Namun, mereka mencatat bahwa sebenarnya Taman Nasjiah memiliki lebih banyak edisi yang diterbitkan. Setelah melalui proses seleksi naskah, mereka memutuskan tidak memasukkan 5 edisi lain, yaitu Oktober 1939, Desember 1939, Februari 1940, Juni 1940, dan Agustus 1940 (Mutiara & Bariqi, 2024).
Selain itu, Taman Nasjiah juga pernah terbit secara mandiri, memisahkan diri dari Suara ‘Aisyiyah, tetapi arsip majalah dalam periode mandiri ini tidak terlacak dalam penelitian mereka.
Keberadaan majalah ini menunjukkan bahwa sebelum kemerdekaan Indonesia, telah ada upaya nyata dalam membangun budaya literasi anak Muslim melalui media cetak (Mutiara & Bariqi, 2024).
Bisa dikatakan bahwa Taman Nasjiah memainkan peran penting dalam menciptakan ruang literasi anak-anak Muslim, sekaligus menunjukkan komitmen ‘Aisyiyah dalam pendidikan anak-anak Muslim sebelum kemerdekaan (Mutiara & Bariqi, 2024).
Pasca Kemerdekaan:
Dalam buku “Rahasia Dapur Majalah di Indonesia” (1995: 131-132) karya Kurniawan Junaedhi, pasca kemerdekaan terdapat beberapa majalah yang secara khusus ditujukan untuk anak-anak Muslim.

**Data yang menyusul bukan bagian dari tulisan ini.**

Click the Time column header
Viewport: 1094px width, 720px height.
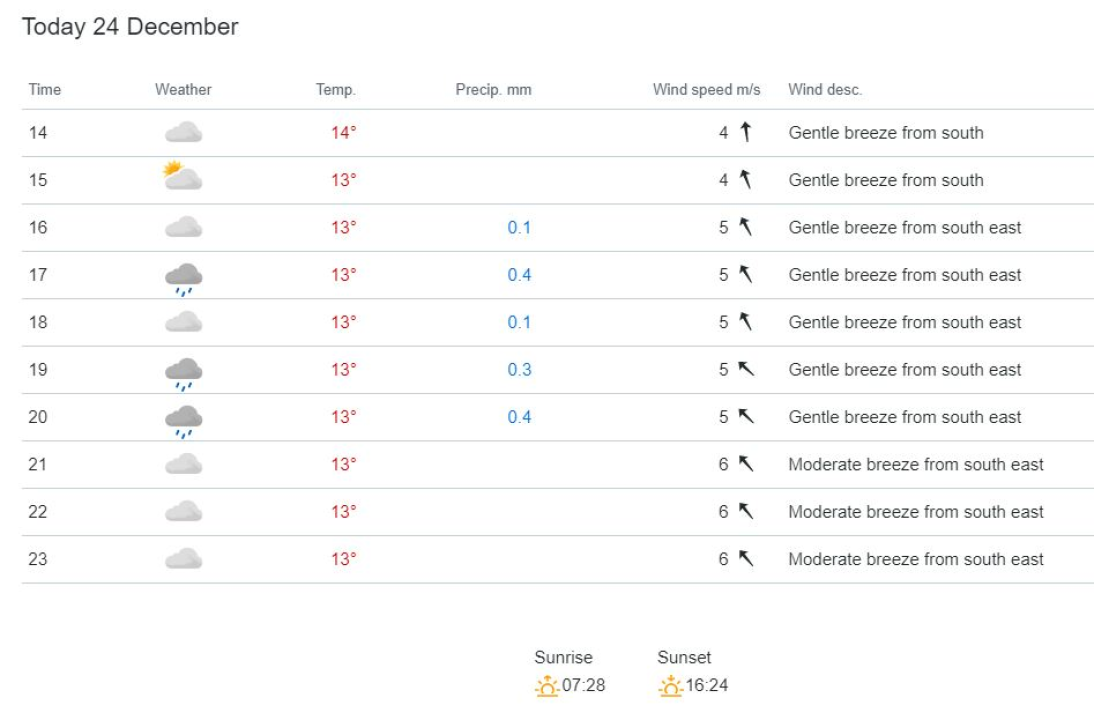pos(45,89)
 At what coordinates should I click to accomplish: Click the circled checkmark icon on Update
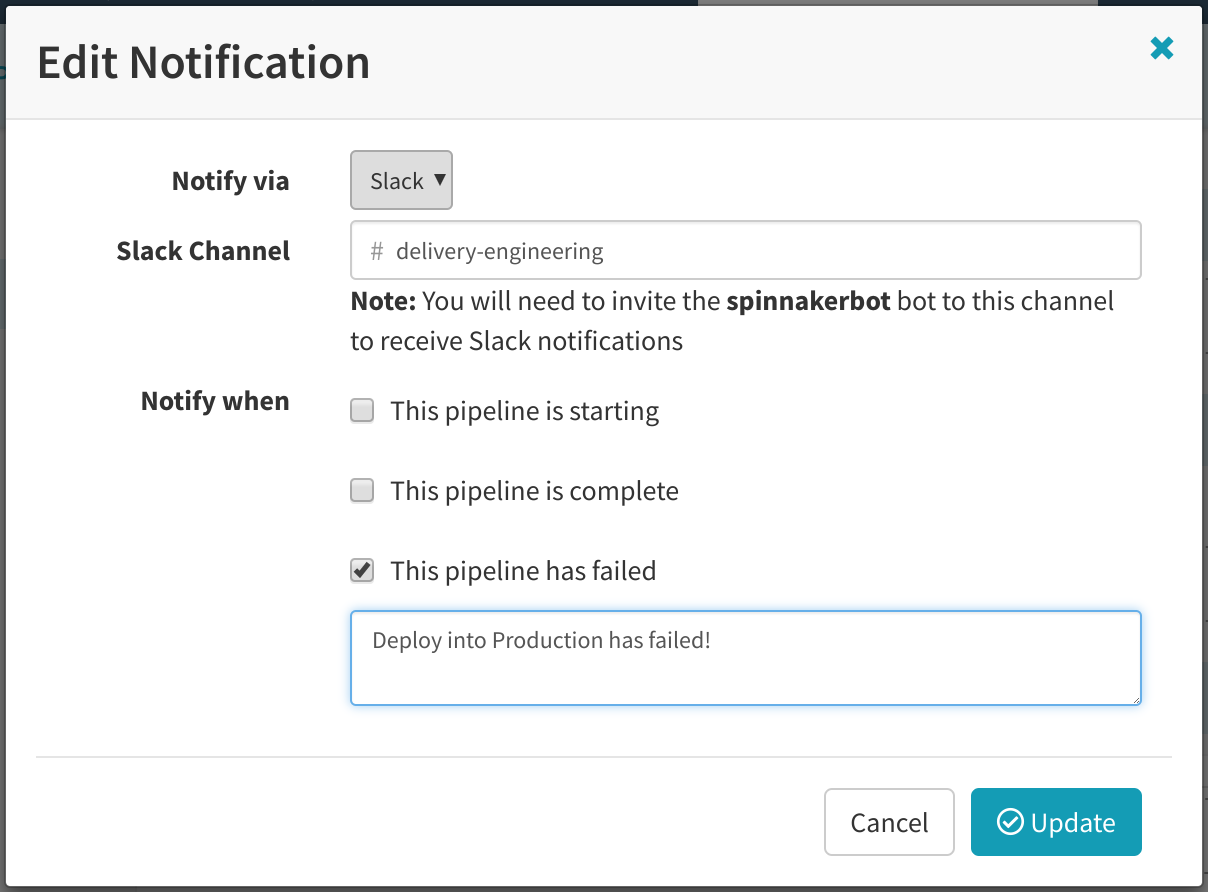[x=1010, y=822]
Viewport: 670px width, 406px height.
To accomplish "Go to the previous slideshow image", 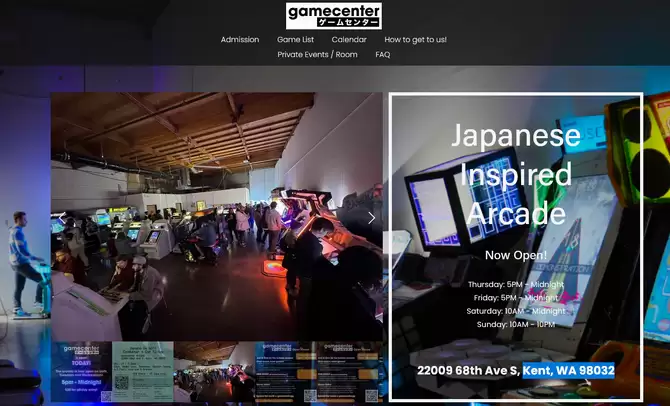I will tap(62, 218).
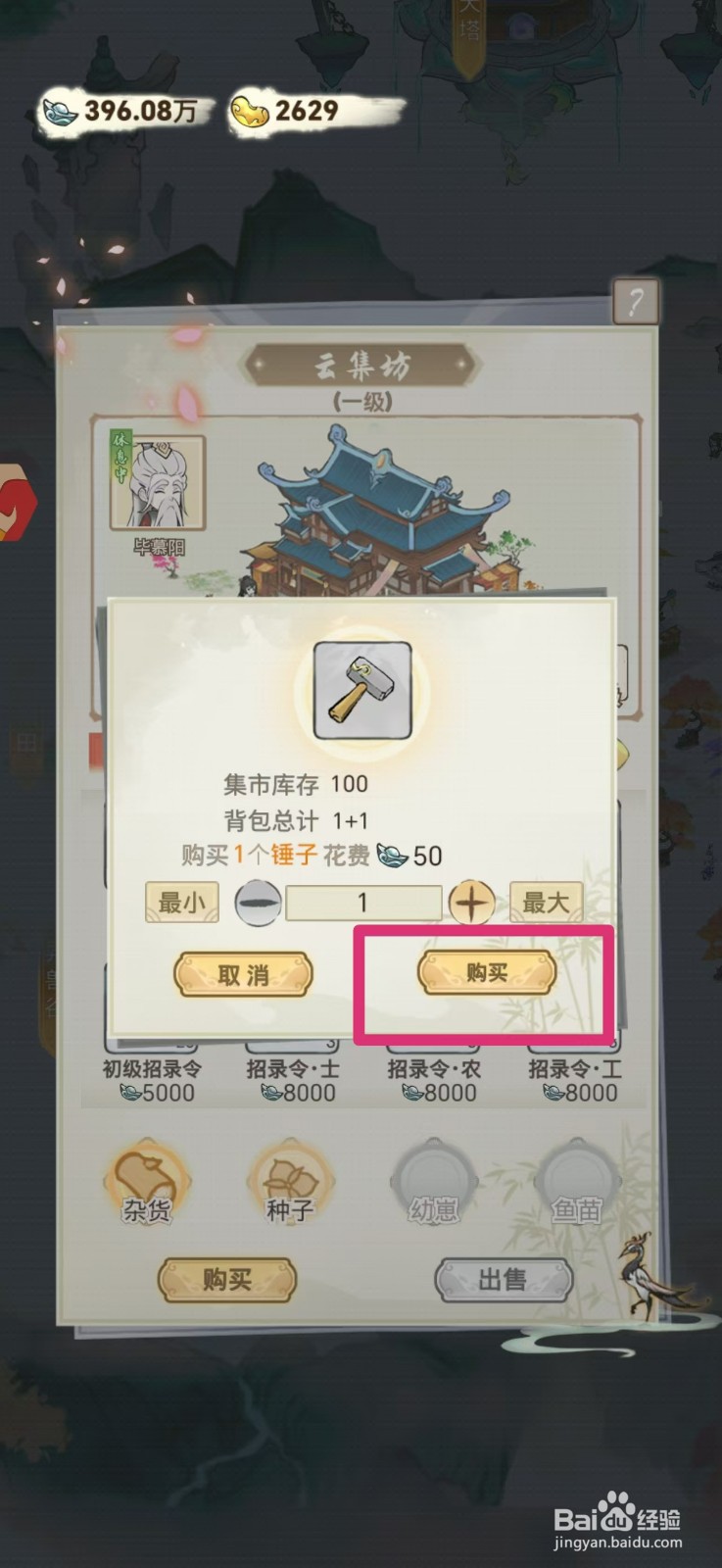Open the question mark help icon
722x1568 pixels.
[x=635, y=301]
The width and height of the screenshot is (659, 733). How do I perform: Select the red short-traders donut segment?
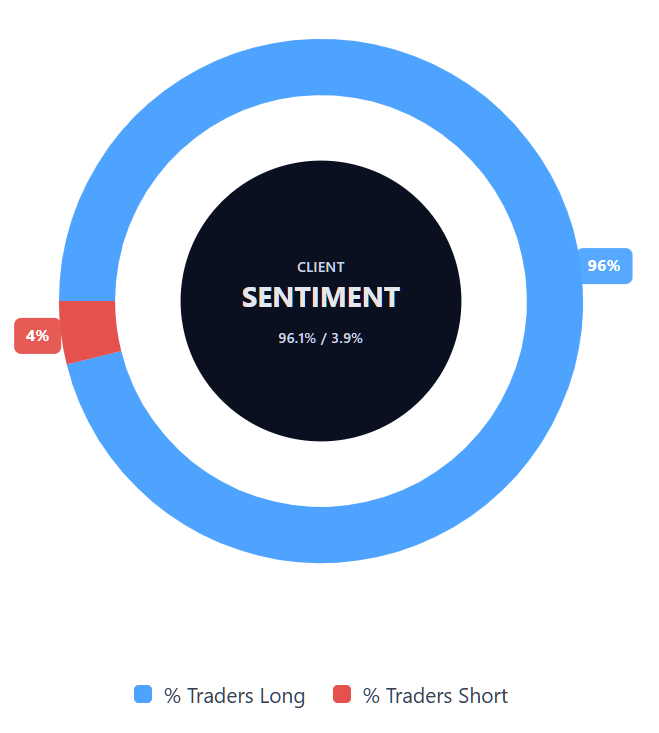coord(89,330)
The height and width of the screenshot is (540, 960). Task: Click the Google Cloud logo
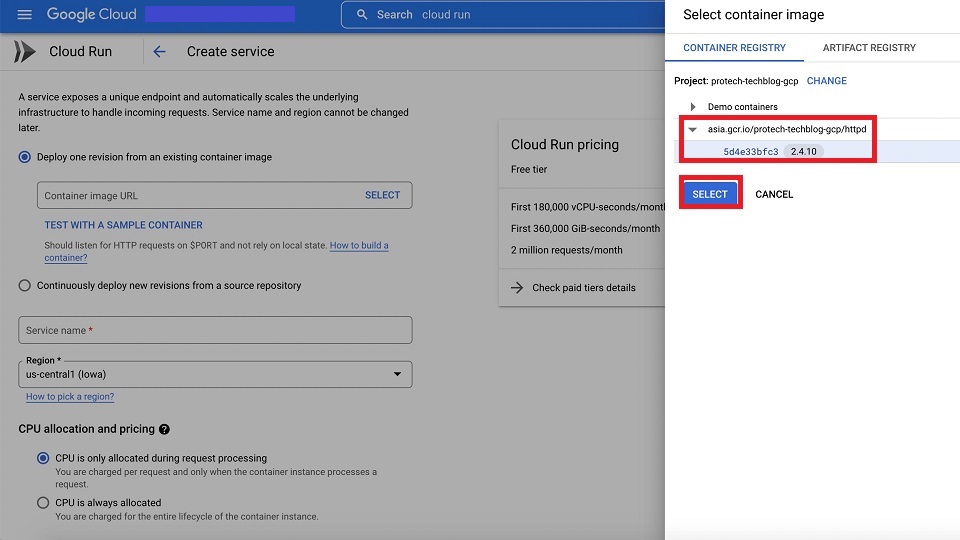[x=92, y=15]
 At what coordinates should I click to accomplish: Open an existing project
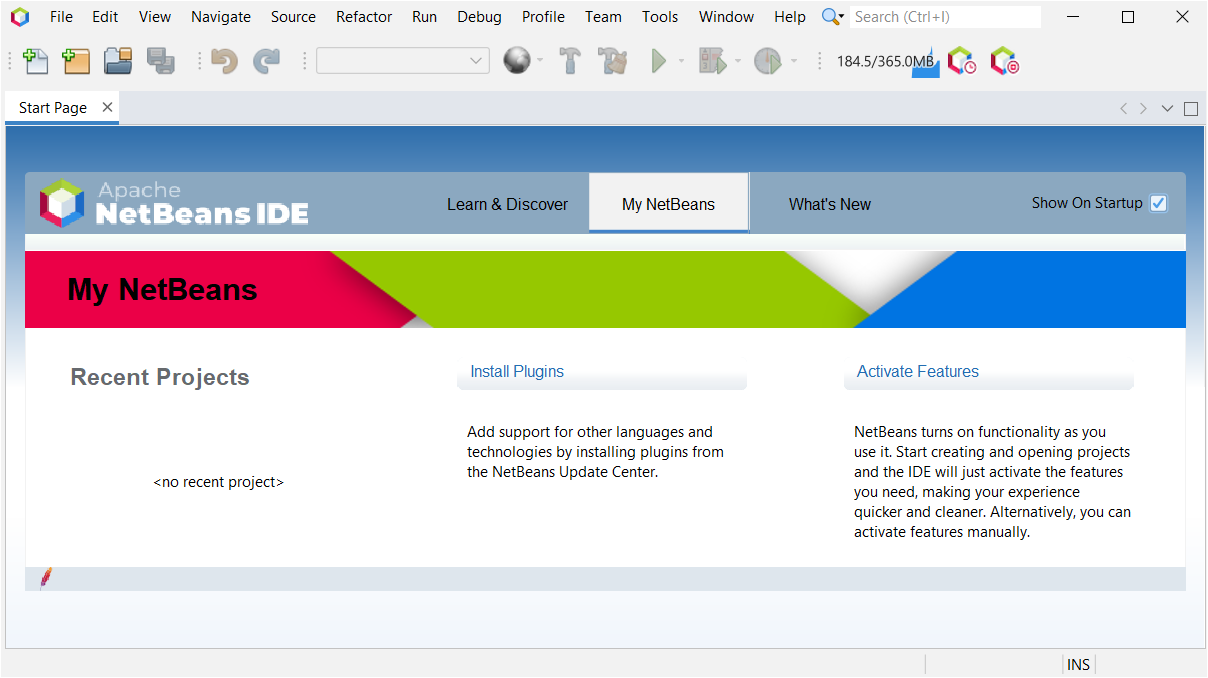[x=118, y=61]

Salah satunya adalah Sahabat, yang pertama kali terbit pada September 1979 sebagai majalah anak Islam berbentuk bulanan.
Distribusinya sebagian besar dilakukan di madrasah ibtidaiyah, dengan tiras yang terus meningkat setiap bulan. Badruzzaman Busyairi, sebagai Pemimpin Redaksi, mengungkapkan keheranannya karena jumlah cetakan majalah ini selalu naik dari waktu ke waktu.
Kemudian muncul majalah Aladin, yang terbit pada Januari 1980 dengan mendapatkan rekomendasi dari Departemen Agama. Majalah ini menghadapi tantangan dalam hal permodalan, sehingga tidak dapat mencetak dalam jumlah besar.
Menurut Sumardi Harsyah, salah satu pengelola, pada masa itu tiras Aladin mencapai 10 ribu eksemplar, meski dengan berbagai keterbatasan produksi.
Majalah anak Islam lain yang cukup populer adalah Aku Anak Saleh, yang diterbitkan oleh PT Anak Saleh Pratama. Awalnya, majalah ini beredar terbatas sejak 1989 dengan rekomendasi dari Departemen Agama, kemudian mendapatkan SIUPP (Surat Izin Usaha Penerbitan Pers) pada Oktober 1991.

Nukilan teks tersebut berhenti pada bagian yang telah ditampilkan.